Wade. Once I thought he was going to be my “easy one.”
He didn’t seem to be high-maintenance like his older brother. David always wants someone to entertain him, and he won’t do anything he can get someone else to do for him. Wade will go off and play by himself, and instead of waiting for help he’ll get a chair and attempt to get his own Popsicle out of the freezer.
David is quick to anger, and quick to have his feelings hurt. Most things seem to just roll off Wade. Often Wade doesn’t even cry when he get hurts. He just picks himself up, and keeps going.
Wade is patient. He will try over and over to get the blocks to stack just right without getting frustrated. David quits after two minutes if something doesn’t go his way.
The only difficulty Wade gave me was with his sleep habits. He was a terrible sleeper. However that is improving now that he has tubes in his ears to prevent fluid from building up. The doctor thinks pain and pressure in his ears may have bothered him at night since he was born.
When I pictured Wade growing up I saw us walking hand-in-hand into a rainbow of mother/son bliss.
Until this month.
Wade is about two months away from his second birthday, and someone turned his naughty mode on.
Suddenly that kid is into everything. He isn’t just climbing on a chair to get a treat out of the freezer. He’s climbing on the counter, and the table, and all the furniture, and if I take the stool and the chair away he gets his little ride-on toy and stands on that so he can push all the buttons on the satellite box.
No one’s drink is safe. He picks them up, and walks around like a drunken sailor sloshing the contents all over the carpet.
Remote controls are a favorite item of Wade’s. Put it down for a second, and it’s gone. We searched for hours the other day for the TV remote only to find it in a dirty laundry basket in our bedroom. A Wii remote went missing three days ago, and still has not turned up.

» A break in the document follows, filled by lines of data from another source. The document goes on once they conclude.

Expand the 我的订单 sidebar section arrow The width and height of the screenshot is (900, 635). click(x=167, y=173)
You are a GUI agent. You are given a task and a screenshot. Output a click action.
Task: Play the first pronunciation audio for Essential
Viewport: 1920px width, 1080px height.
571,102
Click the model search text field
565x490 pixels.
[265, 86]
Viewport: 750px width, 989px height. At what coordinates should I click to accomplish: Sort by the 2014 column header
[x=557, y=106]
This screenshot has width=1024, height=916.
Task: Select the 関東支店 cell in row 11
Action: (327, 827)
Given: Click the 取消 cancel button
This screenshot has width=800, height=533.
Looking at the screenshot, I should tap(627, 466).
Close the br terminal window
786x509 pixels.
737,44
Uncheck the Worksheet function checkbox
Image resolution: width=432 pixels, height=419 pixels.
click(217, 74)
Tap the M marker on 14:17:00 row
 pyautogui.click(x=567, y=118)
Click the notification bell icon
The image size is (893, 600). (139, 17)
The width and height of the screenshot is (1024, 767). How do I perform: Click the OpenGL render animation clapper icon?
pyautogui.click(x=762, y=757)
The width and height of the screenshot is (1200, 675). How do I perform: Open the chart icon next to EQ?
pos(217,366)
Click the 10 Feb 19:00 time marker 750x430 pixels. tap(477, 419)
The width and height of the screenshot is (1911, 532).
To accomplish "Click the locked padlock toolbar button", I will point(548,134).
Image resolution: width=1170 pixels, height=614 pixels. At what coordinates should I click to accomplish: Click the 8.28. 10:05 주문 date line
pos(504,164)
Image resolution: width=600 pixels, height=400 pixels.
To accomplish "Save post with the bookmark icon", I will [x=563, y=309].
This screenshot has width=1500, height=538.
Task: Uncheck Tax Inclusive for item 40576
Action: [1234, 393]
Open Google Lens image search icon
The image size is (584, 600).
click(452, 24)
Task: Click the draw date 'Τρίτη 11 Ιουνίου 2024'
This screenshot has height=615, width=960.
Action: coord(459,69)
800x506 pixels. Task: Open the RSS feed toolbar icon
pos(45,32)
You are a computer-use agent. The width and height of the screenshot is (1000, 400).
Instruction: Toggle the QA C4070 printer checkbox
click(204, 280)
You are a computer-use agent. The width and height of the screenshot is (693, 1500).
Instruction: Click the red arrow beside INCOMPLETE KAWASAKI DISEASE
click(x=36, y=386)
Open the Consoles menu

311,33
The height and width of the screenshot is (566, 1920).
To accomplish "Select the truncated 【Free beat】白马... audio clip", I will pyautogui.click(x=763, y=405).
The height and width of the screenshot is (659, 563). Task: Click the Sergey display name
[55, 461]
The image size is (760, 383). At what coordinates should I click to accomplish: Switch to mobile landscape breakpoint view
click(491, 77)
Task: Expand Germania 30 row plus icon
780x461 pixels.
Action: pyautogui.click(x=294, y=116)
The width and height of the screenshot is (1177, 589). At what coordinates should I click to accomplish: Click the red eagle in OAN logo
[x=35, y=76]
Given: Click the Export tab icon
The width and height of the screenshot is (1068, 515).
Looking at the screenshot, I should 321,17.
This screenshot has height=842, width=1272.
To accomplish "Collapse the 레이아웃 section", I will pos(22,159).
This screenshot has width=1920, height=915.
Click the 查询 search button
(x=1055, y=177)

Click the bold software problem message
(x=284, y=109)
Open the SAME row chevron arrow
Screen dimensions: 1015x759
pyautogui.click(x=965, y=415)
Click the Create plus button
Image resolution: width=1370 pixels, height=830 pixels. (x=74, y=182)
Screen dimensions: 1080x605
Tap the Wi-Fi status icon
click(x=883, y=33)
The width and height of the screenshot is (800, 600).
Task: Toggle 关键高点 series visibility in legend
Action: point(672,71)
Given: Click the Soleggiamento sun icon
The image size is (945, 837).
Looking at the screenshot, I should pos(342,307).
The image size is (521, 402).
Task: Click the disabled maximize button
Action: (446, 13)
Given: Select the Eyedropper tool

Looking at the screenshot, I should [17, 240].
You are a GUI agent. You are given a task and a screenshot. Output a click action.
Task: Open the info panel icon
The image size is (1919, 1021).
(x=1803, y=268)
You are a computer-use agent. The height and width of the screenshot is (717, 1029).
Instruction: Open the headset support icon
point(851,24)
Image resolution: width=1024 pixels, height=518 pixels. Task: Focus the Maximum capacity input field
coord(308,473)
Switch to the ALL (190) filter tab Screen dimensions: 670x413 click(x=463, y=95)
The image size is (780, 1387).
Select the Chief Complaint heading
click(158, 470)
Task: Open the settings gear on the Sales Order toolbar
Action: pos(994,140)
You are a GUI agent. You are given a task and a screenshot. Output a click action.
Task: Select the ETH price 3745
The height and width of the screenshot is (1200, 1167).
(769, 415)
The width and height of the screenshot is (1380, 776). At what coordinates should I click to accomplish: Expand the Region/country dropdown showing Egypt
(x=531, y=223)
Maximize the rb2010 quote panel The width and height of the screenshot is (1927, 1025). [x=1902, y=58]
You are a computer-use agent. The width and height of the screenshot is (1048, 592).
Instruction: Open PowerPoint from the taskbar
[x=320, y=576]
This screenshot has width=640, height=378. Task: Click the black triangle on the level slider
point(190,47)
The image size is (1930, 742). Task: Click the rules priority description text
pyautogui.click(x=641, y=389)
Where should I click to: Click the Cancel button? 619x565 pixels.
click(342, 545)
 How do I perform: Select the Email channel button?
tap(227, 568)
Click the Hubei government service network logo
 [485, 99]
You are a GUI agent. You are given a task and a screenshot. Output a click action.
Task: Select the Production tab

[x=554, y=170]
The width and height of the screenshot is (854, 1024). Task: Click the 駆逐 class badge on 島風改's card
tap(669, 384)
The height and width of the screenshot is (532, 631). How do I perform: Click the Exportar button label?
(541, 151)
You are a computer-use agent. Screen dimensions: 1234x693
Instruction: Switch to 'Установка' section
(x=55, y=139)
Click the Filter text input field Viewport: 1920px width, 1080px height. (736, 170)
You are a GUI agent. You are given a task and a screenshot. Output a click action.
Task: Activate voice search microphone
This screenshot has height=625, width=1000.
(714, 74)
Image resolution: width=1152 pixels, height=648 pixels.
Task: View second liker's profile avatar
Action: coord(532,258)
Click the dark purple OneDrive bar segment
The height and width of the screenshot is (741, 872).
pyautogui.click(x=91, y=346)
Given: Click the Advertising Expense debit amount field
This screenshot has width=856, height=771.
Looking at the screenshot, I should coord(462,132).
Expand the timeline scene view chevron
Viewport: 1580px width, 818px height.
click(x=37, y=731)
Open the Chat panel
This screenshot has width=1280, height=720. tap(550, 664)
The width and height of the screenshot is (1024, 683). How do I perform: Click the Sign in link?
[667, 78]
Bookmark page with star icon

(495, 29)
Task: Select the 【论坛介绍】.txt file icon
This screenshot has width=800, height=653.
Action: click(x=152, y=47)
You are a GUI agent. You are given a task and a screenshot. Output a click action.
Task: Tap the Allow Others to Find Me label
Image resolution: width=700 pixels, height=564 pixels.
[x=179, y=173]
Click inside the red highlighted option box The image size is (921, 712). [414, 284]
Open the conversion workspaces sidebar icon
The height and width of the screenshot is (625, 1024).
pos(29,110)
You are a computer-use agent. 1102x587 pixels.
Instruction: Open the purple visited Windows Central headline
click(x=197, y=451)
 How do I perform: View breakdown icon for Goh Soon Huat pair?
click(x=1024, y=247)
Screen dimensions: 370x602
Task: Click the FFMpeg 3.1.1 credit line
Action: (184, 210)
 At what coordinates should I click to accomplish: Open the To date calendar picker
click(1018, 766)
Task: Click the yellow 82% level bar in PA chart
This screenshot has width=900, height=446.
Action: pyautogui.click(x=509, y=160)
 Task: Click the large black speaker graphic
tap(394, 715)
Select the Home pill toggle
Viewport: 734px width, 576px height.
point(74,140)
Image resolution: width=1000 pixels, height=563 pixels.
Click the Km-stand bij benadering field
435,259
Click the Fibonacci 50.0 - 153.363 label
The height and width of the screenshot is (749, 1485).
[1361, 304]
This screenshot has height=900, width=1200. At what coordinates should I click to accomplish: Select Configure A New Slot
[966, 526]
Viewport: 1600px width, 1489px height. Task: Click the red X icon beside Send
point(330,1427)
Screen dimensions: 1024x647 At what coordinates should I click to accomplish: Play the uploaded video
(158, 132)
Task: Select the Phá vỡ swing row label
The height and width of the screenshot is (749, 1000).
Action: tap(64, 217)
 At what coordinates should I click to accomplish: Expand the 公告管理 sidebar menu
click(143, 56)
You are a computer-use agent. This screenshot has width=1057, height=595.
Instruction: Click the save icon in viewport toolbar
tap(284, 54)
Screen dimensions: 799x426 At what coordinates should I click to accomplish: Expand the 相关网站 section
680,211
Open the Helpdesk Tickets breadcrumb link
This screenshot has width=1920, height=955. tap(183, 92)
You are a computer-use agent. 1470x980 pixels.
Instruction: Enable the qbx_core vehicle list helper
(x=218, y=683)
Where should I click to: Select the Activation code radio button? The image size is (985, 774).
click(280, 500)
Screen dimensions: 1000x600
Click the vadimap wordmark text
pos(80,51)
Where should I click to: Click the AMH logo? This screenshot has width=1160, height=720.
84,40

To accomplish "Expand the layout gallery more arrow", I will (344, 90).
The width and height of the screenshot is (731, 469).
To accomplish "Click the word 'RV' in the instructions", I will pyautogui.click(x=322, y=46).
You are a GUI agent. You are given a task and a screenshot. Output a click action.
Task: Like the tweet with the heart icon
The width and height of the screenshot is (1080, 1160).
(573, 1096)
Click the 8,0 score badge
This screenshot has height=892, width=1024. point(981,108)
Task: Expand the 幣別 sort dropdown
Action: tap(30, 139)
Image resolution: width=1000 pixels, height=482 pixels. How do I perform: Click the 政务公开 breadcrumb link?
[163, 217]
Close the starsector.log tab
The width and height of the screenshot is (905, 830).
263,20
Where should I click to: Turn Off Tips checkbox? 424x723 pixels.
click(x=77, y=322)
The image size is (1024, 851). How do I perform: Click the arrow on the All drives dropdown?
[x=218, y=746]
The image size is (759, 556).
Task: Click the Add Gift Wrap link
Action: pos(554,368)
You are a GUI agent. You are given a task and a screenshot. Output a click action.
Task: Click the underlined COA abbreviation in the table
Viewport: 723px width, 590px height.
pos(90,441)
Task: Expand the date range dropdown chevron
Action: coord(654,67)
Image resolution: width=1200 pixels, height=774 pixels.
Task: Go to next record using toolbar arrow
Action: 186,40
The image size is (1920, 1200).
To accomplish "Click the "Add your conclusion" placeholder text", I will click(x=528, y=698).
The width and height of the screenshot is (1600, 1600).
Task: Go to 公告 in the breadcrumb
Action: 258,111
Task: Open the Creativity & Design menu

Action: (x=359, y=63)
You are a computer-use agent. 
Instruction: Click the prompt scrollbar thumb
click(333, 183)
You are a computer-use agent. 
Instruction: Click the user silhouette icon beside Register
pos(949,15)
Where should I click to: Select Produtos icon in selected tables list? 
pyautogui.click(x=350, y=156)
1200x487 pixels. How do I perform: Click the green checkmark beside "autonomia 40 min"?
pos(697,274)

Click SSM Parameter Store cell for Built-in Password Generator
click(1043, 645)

When he is not running off with our electronic devices Wade is sitting on the cat, hitting David on the back and throwing toys across the room. He does not do any of those things with malice. He just thinks they are all fun past times.
Wade will go in another room to conceal the naughtiness that he is up to. He will hide things behind his back, and engage in nefarious activity as long as he thinks you are not watching.
David has positive attributes too that are different from Wade’s. Besides being a champion sleeper who started sleeping a solid 12 hours a night at four months old, David didn’t go through the Terrible Twos. He became more difficult at three, but we never experienced the huge upswing in tantrums and defiance that you hear about.
Also David is honest to a fault. He is not mischievous or sneaky. David will do something naughty, then he will come tell you all about if he did not just boldly do it right in front of you to begin with. David’s laziness, for lack of a better word, often works in my favor as well. It is too much work to steal a cookie behind my back when I will bring one to him if he asks.
While David’s constant need for attention can be exhausting, Wade’s silent high jinks are just as tiring. I’m constantly checking on him to make sure he has not figured out how to give himself a bath yet, and endlessly searching for whatever object he has absconded with that day.
Maybe there is no such thing as an “easy” child. They all require supervision, instruction, discipline and love.
After all, they never said this parenting thing was easy.
It is full of rewards like when your emotional child says to you, “Mommie, I get all wrapped up in your love,” as you hug him. Or when your quiet one who you thought might never talk says, “I love you,” out of the blue one day.
No, it’s not easy, but it is sweet.
Ah, melting my heart and making my ovaries twitch!
I wish winter weather would go away, so I could wrap both boys in love.
Your last few lines are so sweet!
Buster, while he had so many, many health problems and was so needy as a baby, was a lot easier as a toddler.
However, it wasn’t until the age of 3 that we realized how difficult he might be. Actually, it was about two weeks prior, like you said. Every day got worse.
Good luck with the 2’s!
There are easiER children, but you’re right. They all need supervision… and when they start to become teenagers, DOUBLE IT. Trust me on this. If someone had told us how much MORE involved we would have to be, how much MORE supervision we would need to use, we may not have had this many kids! 🙂 But on the other hand, I’ll take the teenage boys over teenage GIRLS any day. That part is FUN! Enjoy them while you can still pat them on the heads!
Your kids sound exactly like my sister’s boys! They’re 2 years apart and the oldest is the “good” one and never had that naughty mode. Now the younger one, that is a totally different story! If there’s trouble to get into then he will find it no matter what!